Compute matrix determinant for matrix with $\lambda$ on diagonal and $\mu$ elsewhere Given $n\in \mathbb N$, how can I compute the determinant of $(a_{ij})_{1\leq i,j \leq n} \in \mathcal M_{n\times n}(\mathbb R)$ where, for each $1\leq i,j\leq n:$ $$a_{ij}= \begin{cases} \lambda &i=j \\ \mu & i\neq j \end{cases}$$
The only (or the only easy) way to do this I think involves using Laplace's formula, expanding along any row. But doing this everything gets too messy, I can't express it in a good way. I tried to get a recursive relation and prove it via induction but didn't get anywhere. Is there an easier way? Any hints appreciated.
 A: Let $A$ be the matrix:
$$\begin{pmatrix}
\lambda & \mu & \mu & \cdots & \mu \\
\mu & \lambda & \mu & \cdots & \mu \\
\mu & \mu & \lambda & \cdots & \mu \\
\vdots & \vdots & \vdots && \vdots \\
\mu & \mu & \mu & \cdots & \lambda \\
\end{pmatrix}$$

Consider:
$$\begin{pmatrix}
\lambda & \mu & \mu & \cdots & \mu \\
\mu & \lambda & \mu & \cdots & \mu \\
\mu & \mu & \lambda & \cdots & \mu \\
\vdots & \vdots & \vdots && \vdots \\
\mu & \mu & \mu & \cdots & \lambda \\
\end{pmatrix}
\begin{pmatrix}1\\1\\1\\\vdots\\1\end{pmatrix}
=
\begin{pmatrix}\lambda+(n-1)\mu\\\lambda+(n-1)\mu\\\lambda+(n-1)\mu\\\vdots\\\lambda+(n-1)\mu\end{pmatrix}
=
\left[\lambda+(n-1)\mu\right]
\begin{pmatrix}1\\1\\1\\\vdots\\1\end{pmatrix}$$
Hence, $\left[\lambda+(n-1)\mu\right]$ is an eigenvalue of $A$.

Consider:
$$\begin{pmatrix}
\lambda & \mu & \mu & \cdots & \mu \\
\mu & \lambda & \mu & \cdots & \mu \\
\mu & \mu & \lambda & \cdots & \mu \\
\vdots & \vdots & \vdots && \vdots \\
\mu & \mu & \mu & \cdots & \lambda \\
\end{pmatrix}
\begin{pmatrix}1\\0\\0\\\vdots\\-1\end{pmatrix}
=
\begin{pmatrix}\lambda-\mu\\0\\0\\\vdots\\\mu-\lambda\end{pmatrix}
=
\left[\lambda-\mu\right]
\begin{pmatrix}1\\0\\0\\\vdots\\-1\end{pmatrix}$$
Hence, $\left[\lambda-\mu\right]$ is an eigenvalue of $A$.
One can construct other eigenvalues using this method, so in total we will have $(n-1)$ eigenvalues which are $\left[\lambda-\mu\right]$.

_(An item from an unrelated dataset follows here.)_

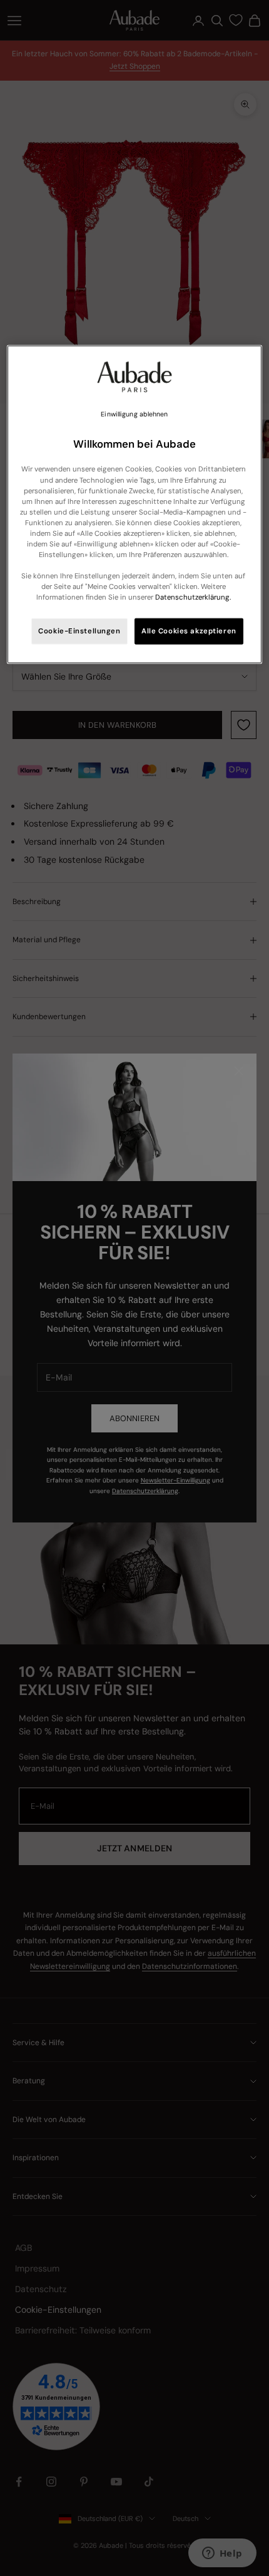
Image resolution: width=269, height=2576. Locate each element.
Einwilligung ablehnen (134, 414)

$$\det A = \prod \lambda_k = \left[\lambda+(n-1)\mu\right]\left[\lambda-\mu\right]^{n-1}$$
A: Let $v$ be a column vector of ones. Then $vv^T$ is a matrix of ones, and the matrix of interest can be expressed as $\mu (vv^T)+(\lambda-\mu)I_n.$ The determinant of this rank-one matrix can then be found in a number of ways e.g. using the matrix determinant lemma, considering the eigenvalues, etc.